Written problem »
Switch "Snippets" to "Wiki" in everything from the row containing "privacy statement (112, 2229)" down to the row containing "[Hide file contents] (629, 586)", and return only those rows with nothing else altered.

Supplied data »
########
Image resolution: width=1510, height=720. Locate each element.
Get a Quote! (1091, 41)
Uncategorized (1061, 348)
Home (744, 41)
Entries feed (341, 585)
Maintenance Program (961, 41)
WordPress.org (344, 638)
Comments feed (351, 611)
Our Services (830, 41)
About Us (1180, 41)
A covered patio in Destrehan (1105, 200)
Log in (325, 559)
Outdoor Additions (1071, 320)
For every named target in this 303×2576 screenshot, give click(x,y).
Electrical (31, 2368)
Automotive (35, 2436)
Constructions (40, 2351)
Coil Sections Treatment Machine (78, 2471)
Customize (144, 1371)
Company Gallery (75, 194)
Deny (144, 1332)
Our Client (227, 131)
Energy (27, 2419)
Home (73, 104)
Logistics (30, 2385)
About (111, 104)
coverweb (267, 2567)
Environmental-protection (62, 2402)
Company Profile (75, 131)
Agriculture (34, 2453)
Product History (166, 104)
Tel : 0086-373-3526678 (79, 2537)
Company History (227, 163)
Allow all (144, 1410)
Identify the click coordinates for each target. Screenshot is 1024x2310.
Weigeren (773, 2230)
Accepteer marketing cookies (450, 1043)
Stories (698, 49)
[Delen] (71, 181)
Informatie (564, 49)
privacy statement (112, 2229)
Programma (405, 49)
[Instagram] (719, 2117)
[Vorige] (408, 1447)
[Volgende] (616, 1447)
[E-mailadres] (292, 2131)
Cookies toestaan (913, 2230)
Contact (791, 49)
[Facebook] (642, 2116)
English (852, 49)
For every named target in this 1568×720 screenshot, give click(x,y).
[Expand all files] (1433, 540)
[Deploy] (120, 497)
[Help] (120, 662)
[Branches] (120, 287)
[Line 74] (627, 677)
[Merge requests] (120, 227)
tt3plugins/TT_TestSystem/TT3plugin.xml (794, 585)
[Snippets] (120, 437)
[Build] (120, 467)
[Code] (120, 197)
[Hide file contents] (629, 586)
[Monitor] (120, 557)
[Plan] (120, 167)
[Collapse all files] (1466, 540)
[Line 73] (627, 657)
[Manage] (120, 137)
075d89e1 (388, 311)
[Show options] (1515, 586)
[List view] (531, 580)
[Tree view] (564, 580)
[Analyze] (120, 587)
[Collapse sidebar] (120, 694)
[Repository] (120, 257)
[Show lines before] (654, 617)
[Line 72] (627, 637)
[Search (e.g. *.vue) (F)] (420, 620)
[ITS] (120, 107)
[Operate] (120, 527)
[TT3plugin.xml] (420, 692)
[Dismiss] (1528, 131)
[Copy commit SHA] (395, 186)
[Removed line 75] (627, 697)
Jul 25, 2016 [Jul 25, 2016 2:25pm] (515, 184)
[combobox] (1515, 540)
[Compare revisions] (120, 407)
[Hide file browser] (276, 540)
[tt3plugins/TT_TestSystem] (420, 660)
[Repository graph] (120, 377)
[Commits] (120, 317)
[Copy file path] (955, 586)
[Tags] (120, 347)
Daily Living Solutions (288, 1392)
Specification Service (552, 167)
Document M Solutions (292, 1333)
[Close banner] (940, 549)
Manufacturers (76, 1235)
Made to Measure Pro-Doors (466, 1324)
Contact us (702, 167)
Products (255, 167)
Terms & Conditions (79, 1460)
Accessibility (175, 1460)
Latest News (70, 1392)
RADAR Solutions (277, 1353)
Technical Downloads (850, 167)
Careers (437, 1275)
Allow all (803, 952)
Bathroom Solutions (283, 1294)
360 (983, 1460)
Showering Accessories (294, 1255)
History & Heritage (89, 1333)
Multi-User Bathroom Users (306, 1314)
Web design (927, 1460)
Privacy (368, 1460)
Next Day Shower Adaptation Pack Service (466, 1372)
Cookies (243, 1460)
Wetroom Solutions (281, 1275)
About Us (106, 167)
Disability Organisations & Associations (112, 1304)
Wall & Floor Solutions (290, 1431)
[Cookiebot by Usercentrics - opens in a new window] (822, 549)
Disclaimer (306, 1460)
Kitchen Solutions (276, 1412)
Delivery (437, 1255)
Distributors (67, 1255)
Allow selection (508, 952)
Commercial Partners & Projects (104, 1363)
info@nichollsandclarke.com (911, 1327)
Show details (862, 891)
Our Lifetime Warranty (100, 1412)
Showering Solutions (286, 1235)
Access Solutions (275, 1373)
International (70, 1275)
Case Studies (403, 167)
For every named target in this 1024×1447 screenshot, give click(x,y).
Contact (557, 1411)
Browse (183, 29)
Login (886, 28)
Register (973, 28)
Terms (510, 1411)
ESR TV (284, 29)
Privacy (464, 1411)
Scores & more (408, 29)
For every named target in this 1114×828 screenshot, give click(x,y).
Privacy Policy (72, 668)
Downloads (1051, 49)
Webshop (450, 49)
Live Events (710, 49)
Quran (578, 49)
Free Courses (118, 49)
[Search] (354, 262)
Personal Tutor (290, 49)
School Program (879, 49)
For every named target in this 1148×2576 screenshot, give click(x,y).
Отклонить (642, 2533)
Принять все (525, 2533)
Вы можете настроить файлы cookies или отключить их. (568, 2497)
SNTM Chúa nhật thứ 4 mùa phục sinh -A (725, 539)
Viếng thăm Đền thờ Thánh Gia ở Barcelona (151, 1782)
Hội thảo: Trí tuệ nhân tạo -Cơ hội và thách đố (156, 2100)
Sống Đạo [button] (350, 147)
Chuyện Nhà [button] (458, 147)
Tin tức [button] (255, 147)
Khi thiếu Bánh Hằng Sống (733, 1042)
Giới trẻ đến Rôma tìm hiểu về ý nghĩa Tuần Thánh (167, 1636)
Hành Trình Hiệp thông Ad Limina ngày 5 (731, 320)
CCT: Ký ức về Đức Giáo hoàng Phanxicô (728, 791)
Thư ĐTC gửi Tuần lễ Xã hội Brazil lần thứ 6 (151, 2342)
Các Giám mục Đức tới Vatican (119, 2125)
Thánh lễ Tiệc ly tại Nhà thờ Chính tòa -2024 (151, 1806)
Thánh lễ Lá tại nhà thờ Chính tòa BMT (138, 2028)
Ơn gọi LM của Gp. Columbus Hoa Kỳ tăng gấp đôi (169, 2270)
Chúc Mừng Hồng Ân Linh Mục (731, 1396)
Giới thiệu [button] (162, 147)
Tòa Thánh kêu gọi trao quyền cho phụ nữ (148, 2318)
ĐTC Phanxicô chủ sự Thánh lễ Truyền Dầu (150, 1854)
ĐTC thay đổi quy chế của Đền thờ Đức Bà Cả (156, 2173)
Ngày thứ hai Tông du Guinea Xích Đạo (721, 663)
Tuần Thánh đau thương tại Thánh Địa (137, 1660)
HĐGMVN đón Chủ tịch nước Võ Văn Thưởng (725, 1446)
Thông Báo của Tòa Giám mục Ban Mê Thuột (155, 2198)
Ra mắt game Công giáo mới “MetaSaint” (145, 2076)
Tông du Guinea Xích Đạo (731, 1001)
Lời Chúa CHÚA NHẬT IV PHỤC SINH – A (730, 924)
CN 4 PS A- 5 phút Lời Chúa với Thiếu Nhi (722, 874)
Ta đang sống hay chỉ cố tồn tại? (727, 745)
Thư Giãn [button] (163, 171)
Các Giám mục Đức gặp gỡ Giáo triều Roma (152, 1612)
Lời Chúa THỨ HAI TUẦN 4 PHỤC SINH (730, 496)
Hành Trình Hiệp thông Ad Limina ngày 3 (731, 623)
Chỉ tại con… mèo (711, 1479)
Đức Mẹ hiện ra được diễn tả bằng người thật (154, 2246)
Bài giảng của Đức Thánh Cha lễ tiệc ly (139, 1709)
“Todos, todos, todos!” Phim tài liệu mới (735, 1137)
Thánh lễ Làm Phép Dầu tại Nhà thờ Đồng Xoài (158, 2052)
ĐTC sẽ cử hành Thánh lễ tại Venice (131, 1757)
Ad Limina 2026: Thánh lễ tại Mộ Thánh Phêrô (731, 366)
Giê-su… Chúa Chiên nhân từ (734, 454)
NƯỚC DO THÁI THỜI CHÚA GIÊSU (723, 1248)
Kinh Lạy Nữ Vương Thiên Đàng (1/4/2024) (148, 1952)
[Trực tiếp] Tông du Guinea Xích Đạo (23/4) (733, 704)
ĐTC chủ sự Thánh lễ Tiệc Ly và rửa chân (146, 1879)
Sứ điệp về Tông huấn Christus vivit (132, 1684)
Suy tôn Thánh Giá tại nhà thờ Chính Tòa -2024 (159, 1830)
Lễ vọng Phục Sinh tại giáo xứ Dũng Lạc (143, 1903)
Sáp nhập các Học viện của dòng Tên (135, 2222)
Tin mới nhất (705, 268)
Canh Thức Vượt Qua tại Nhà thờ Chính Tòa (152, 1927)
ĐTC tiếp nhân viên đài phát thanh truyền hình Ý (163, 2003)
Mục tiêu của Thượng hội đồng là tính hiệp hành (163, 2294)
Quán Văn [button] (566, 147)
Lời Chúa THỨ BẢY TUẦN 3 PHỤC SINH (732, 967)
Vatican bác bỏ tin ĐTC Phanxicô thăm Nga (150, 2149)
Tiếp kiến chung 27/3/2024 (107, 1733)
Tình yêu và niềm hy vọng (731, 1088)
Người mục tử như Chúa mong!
########
Answer for the task »
privacy statement (112, 2229)
Programma (405, 49)
[Instagram] (719, 2117)
[Vorige] (408, 1447)
[Volgende] (616, 1447)
[E-mailadres] (292, 2131)
Cookies toestaan (913, 2230)
Contact (791, 49)
[Facebook] (642, 2116)
English (852, 49)
For every named target in this 1568×720 screenshot, give click(x,y).
[Expand all files] (1433, 540)
[Deploy] (120, 497)
[Help] (120, 662)
[Branches] (120, 287)
[Line 74] (627, 677)
[Merge requests] (120, 227)
tt3plugins/TT_TestSystem/TT3plugin.xml (794, 585)
[Wiki] (120, 437)
[Build] (120, 467)
[Code] (120, 197)
[Hide file contents] (629, 586)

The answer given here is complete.